Show Choir Uniforms
I sing in the SAS-sponsored VocalMotion show choir. It's like an adult version of Glee, except we have more pregnancies and fewer slushie attacks.
For many musical numbers, the choreographer arranges the 20 performers on stage in an orderly manner, such as four rows of five singers. But every once in a while the director wants to create a disorganized look for a portion of a song (for example, a free-form '60's segment). She tells the performers to "go to random positions."
The choir always has problems achieving the look that the director wants. We end up in positions that are equally spaced from one another, but to the audience it often looks like we tried to arrange ourselves in rows, but failed miserably!

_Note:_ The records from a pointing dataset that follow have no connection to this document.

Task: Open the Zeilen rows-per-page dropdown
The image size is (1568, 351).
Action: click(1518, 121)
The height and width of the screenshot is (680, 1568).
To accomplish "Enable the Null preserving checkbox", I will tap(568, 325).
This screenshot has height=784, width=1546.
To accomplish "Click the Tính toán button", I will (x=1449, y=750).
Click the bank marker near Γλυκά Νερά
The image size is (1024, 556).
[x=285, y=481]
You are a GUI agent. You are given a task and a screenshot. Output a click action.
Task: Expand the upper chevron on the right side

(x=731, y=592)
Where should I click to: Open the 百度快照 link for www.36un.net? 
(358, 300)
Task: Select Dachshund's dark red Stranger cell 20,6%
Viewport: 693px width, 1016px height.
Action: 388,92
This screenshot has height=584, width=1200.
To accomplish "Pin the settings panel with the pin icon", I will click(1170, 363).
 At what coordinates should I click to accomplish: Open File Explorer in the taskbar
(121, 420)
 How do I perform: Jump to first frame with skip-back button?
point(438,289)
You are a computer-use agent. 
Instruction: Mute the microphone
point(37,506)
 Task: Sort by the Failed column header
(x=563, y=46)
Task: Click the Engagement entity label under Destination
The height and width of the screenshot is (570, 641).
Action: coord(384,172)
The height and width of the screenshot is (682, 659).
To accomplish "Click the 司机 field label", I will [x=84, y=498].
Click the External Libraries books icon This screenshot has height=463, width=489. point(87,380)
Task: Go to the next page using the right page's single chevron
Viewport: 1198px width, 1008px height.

Since I know what a random point pattern looks like, I try to help. I whisper "clump more" and "vary the sizes of the gaps between performers." I tell my fellow performers, "random uniform does not imply uniformly spaced, " but mostly they just ignore me or roll their eyes.
This year I took it upon myself to solve the problem, and I discovered that it led to some interesting statistics.
My first attempt to help the director was to generate many examples of random point patterns. Our stage is approximated by the rectangle S = [0, 2] x [0, 1]. It is easy to generate 20 points that are uniformly distributed in S. My idea was that the director would have 10–12 of these patterns. When she wants a random configuration, she can hold up a pattern and say, "go to this configuration." I sent the director the patterns on the adjacent image.
I was quite proud of myself. But guess what?
She didn't like them.
Random Uniform versus Evenly Spaced
The director has been telling us to go to random positions, so how can she not like the random configurations that I sent her? She explained that there are two characteristics that she doesn't like:
- Large areas of the stage are devoid of performers, which I translate to mean "the point patterns have too many gaps."
- Some of the performers are too close to one another, which I translate to mean "the point patterns have too many clusters."